On March 14th, 2015, officers from nearly 100 law enforcement agencies, to include the Azusa Police Department and the California Department of Alcoholic Beverage Control, conducted a decoy operation outside of several different licensed premises within the state of California. The goal of the operation was to test patron’s willingness to furnish alcoholic beverages to underage persons.
During this operation, there were 432 citations and arrests made throughout the state, for violations ranging from furnishing alcoholic beverages to minors to possession of illegal drugs, public drunkenness, parole violation and warrants. In the city of Azusa, Adam Smith, (39 years old) and Gabriel Lopez (37 years old) - both Azusa residents - were issued citations for furnishing alcohol to minors.

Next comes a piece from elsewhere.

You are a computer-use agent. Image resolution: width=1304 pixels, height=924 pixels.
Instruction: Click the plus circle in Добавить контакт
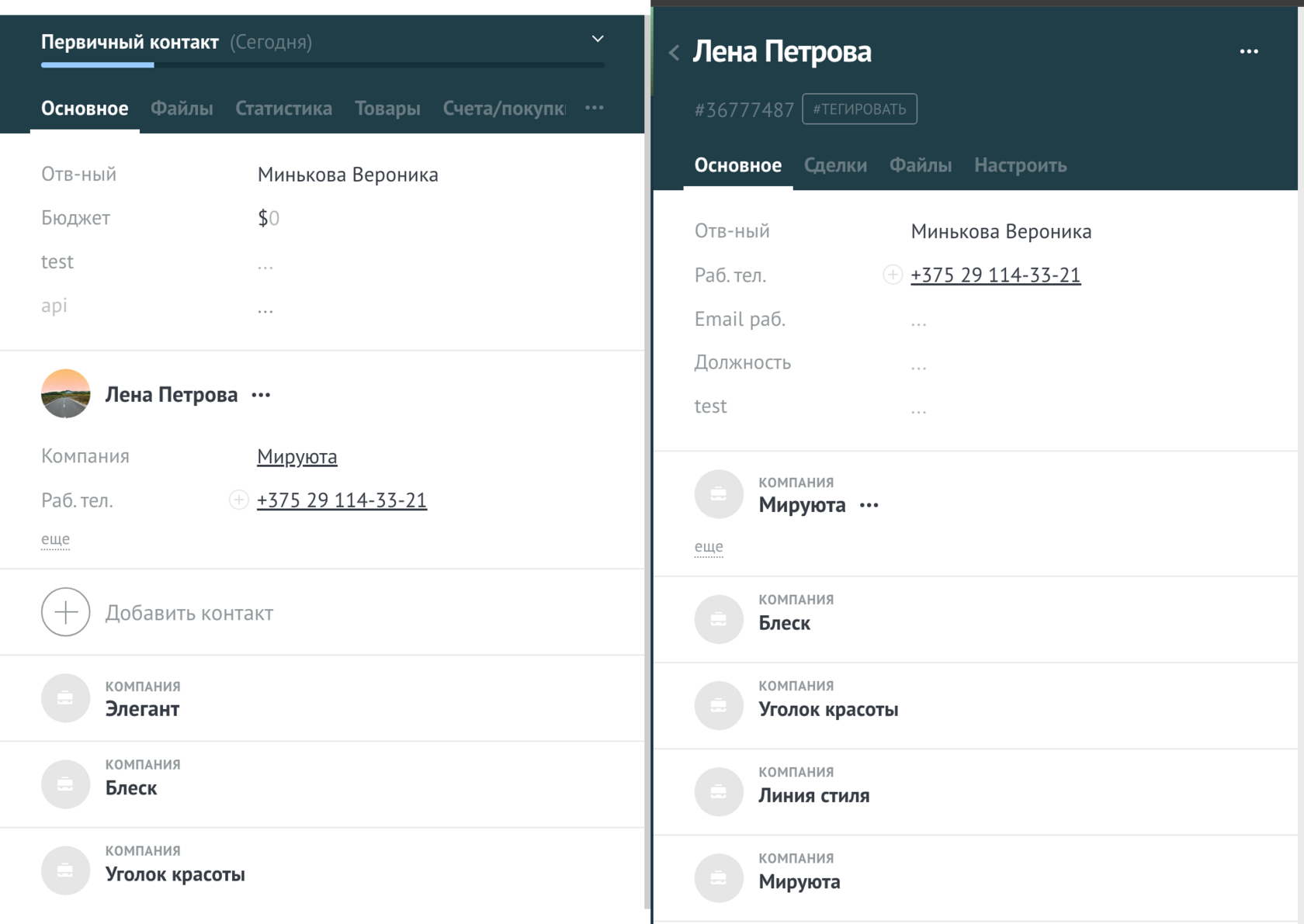pos(65,612)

Under the direct supervision of a peace officer, a minor stood outside a liquor or convenience store and asked patrons to buy them alcohol. The minor indicated in some way he or she was underage and cannot purchase the alcohol. If the adults agreed to purchase alcohol for the minor, officers then arrested and cited them for furnishing alcohol to the minor. The penalty for furnishing alcohol to a minor is a minimum $1000 fine and 24 hours of community service. The program is intended to reduce the availability of alcohol to minors.
This operation did not target any of the licensed establishments and none of the establishments knew of the decoys’ presence. This operation is one of the many operations the Azusa Police Department has recently conducted in an effort to curb problems related to underage drinking. This and other operations come as a result of a grant that was awarded to the Azusa Police Department from the California Department of Alcoholic Beverage Control.
Why Is This Important?
According to the National Institute on Alcohol Abuse and Alcoholism, approximately 5,000 young people under the age of 21 die as a result of underage drinking, each year; this includes about 1,900 deaths from motor vehicle crashes, 1,600 as a result of homicides, 300 from suicide, as well as hundreds from other injuries such as falls, burns, and drownings (1–5).
Law enforcement, as well as parents, educators, medical professionals and the public safety sector care about the youth of our community. Taking enforcement action in these types of cases helps us protect our youth from the dangers of alcohol, which they may not recognize or know about.